Поль Гоген
Шрифт:
Зато нам точно известно, что именно тогда Гоген вновь обратился к керамике. Работал он вместе с Шапле. Если причудливую «Маску дикаря» можно отнести к зиме прошлого года, то это никак нельзя сказать об «Овири», которую Гоген всегда считал самой лучшей из всех своих керамических статуэток. Создание «Овири» явилось настоящим техническим подвигом, поскольку статуэтка достигает 75 см в высоту, и подлинным успехом примитивизма. «Овири» — это в высшей степени «Дикарка», туземная Диана, которая хотя и держит на руках волчонка, все-таки давит ногой волка, распростершегося у ее ног в луже крови. В письме к Воллару, написанном в 1897 году, художник выразил намерение растиражировать статуэтку в бронзе и назвал ее «Охотницей на волков». В таитянском пантеоне Овири была не только богиней охоты, но и богиней траура и смерти. Без сомнения, Гоген выразил таким образом свое желание стать дикарем, в очередной раз бросив вызов разлагающейся и коррумпированной цивилизации, которая его отвергла. Вслед за Вильямом Рабином у нас есть все основания полагать, что «Овири», увиденная Пикассо
Гоген отчаянно искал денег. Безуспешно он пытался извлечь выгоду из «Овири». В середине января он попробовал продать тридцать пять полотен по шестьсот франков за каждое Дюран-Рюэлю. Эта затея тоже закончилась неудачей. Кстати, не на этого ли торговца картинами намекает Перрюшо, говоря, что некто был готов «регулярно покупать у Гогена картины по раз и навсегда установленной цене. Но художник отказался — друзья убедили его, что таким образом он закроет для себя все пути в будущем». Как бы там ни было, Гоген устроил новую распродажу своих произведений в Отеле Друо. Поскольку Гоген завязал знакомство с Августом Стриндбергом и пригласил его в свою мастерскую, то ему в голову пришла мысль попросить драматурга, известного своим нонконформизмом, написать предисловие к каталогу. В ответ Гоген получил отказ, правда, составленный в очень своеобразной форме: «Я сразу же отвечаю: „Не могу“ — или даже более грубо: „Не хочу“. Я не могу понять вашего искусства и не могу его любить. Я всерьез пытался классифицировать вас, увидеть в вас звено единой цепи, уяснить историю вашего развития, но тщетно… Я видел на стенах вашей мастерской сумятицу залитых солнцем картин, которые этой ночью преследовали меня во сне. Видел деревья, которые не определит ни один ботаник, животных, о существовании которых никогда не подозревал и Кювье, людей, которых сумели создать только вы один…» «Сударь, — говорил я во сне, — вы создали новую землю и новое небо, но мне неуютно в сотворенном вами мире. Он слишком ярко залит солнцем, а я люблю светотень. И Ева, живущая в вашем раю, далека от моего идеала». Но несмотря ни на что в конце письма Стриндберг сознавался, что, похоже, он теперь тоже начинает «испытывать сильнейшее желание стать дикарем и попытаться создать новый мир…»

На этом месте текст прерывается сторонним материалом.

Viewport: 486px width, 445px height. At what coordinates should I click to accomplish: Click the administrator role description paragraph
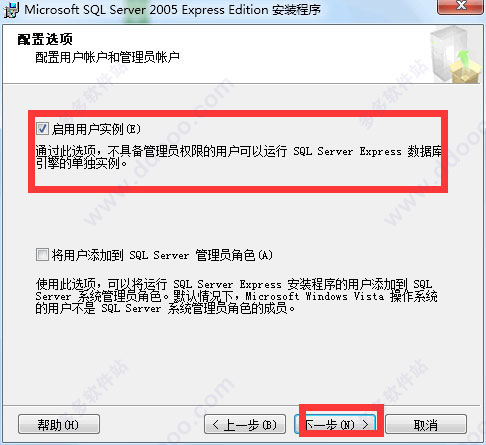click(237, 296)
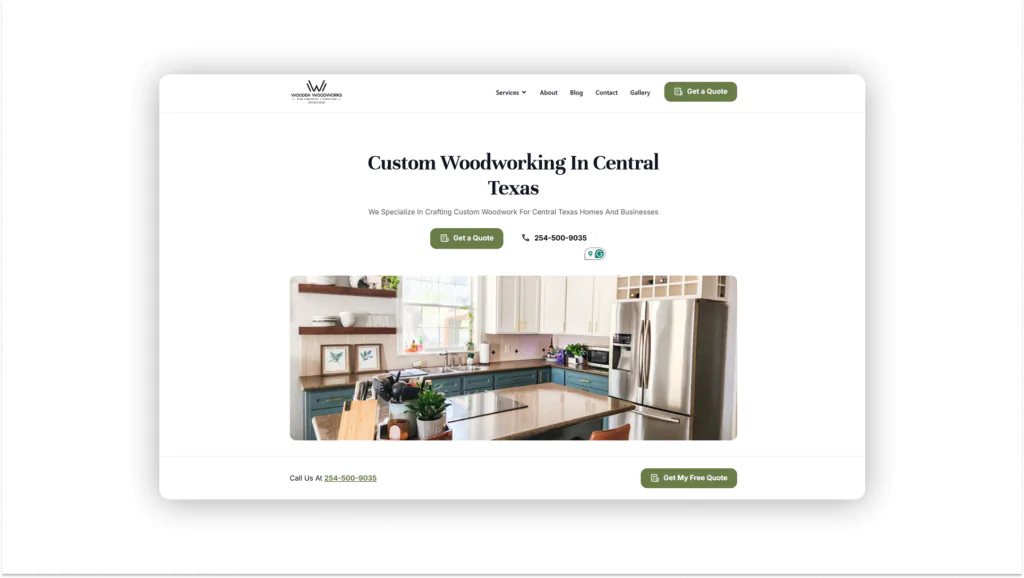Click the phone handset icon
The image size is (1024, 578).
526,238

Гоген счел, что это письмо отлично выполнит роль предисловия, и опубликовал его вместе со своим ответом. Возмущение, высказанное Стриндбергом, не вышло за рамки приличий цивилизованного мира. Именно это и явилось исходной точкой для реплики Гогена: «Цивилизация, от которой вы страдаете. Варварство, которое для меня — омоложение. Ева, как понимает ее ваша цивилизация, делает вас и почти всех нас женоненавистниками. Древняя Ева, пугающая вас в моей мастерской, могла бы в один прекрасный день улыбнуться вам менее горькой улыбкой… Написанная мной Ева (только она одна) может оставаться обнаженной перед нашим взором. Ваша не могла бы в этой нагой простоте и шагу ступить, не показавшись бесстыдной… Этот мир, который, возможно, не открыл бы никакой Кювье, ни один ботаник, предстал бы раем, который я лишь слегка обрисовал. А от наброска до осуществления мечты еще очень далеко. Ну и что ж! Увидеть блаженство хоть краешком глаза — разве это не предвкушение нирваны?»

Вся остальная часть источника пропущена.